Forum Discussion
Filtering Logic Assistance
The first thing I thought of was the reciprocal count trick to calculate the distinct count for each group.
= LET(
m,(Group=@Group)/COUNTIFS(Group,Group,Choice,Choice),
SUM(m) - 1 )Then I decided I liked your solution but took it a step further to propose the modal solution as a correction
= LET(
indices, IF(Group=@Group, XMATCH(Choice,Choice)),
mode, INDEX(Choice,MODE(indices)),
IF(@Choice<>mode, mode, ""))
PeterBartholomew1 Excel won't run the formula you suggested as written, it updates it to
=@LET(indices, IF(@Group=@Group, XMATCH(@Choice,Choice)), mode, INDEX(Choice,MODE(indices)), IF(@Choice<>@mode, mode, ""))

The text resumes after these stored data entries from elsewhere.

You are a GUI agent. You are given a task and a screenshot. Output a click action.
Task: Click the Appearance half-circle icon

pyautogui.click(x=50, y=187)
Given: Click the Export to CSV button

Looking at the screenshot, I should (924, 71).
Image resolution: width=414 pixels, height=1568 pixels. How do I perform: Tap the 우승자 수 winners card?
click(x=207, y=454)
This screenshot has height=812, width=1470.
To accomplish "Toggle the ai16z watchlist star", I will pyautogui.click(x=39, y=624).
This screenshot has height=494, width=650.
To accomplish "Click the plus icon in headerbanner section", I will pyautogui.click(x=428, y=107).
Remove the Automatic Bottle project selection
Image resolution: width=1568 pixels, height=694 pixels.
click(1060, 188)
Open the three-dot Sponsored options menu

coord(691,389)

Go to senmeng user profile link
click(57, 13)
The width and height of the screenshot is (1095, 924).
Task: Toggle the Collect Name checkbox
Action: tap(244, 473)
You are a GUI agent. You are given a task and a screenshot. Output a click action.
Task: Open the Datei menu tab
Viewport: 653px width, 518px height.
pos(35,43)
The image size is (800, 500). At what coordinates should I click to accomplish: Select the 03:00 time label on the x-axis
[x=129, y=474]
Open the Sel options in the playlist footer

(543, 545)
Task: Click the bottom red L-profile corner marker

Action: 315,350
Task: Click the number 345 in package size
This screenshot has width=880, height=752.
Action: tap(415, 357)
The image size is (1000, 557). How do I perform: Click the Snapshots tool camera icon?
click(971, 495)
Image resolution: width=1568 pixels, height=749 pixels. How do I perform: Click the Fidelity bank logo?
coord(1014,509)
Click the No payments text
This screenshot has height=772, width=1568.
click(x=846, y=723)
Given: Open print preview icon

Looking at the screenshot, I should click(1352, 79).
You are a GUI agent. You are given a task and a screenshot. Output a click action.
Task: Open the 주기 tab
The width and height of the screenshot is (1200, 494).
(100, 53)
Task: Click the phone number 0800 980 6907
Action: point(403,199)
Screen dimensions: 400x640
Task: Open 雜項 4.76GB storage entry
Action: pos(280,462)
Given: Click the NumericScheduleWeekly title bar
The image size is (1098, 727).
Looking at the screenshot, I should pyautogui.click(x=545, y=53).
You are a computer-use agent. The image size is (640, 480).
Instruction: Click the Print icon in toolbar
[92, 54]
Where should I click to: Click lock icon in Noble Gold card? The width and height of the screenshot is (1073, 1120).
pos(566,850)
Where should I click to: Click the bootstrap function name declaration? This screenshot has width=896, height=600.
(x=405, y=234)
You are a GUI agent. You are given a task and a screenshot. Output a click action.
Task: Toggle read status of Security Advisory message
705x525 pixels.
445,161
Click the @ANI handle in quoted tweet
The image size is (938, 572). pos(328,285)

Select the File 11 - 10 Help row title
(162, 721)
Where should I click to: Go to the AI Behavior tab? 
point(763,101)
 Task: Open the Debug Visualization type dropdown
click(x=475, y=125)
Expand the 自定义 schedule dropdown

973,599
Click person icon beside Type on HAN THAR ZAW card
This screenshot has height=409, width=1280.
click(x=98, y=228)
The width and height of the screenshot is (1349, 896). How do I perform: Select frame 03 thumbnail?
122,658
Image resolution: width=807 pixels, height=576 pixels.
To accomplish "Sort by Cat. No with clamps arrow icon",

I am unable to get any results, and receive a #name? error. Is there any customization I have to do with the formula in order for it to run properly? I am using Excel version 2103
Sorry, but the versions of Excel are not compatible
= SUM((Group=@Group)/COUNTIFS(Group,Group,Choice,Choice)) - 1 = IF(INDEX(Choice, MODE(IF(Group=@Group, MATCH(Choice,Choice,0))))<>@Choice, INDEX(Choice, MODE(IF(Group=@Group, MATCH(Choice,Choice,0)))), "")Whilst Excel 365 can run legacy spreadsheets, Office 2013 will accept neither the XMATCH function nor, more seriously, the LET function that gives modern Excel its code-like appearance. The formulas as shown should be compatible.
- Thank you god sir. You are truly an excel wizard!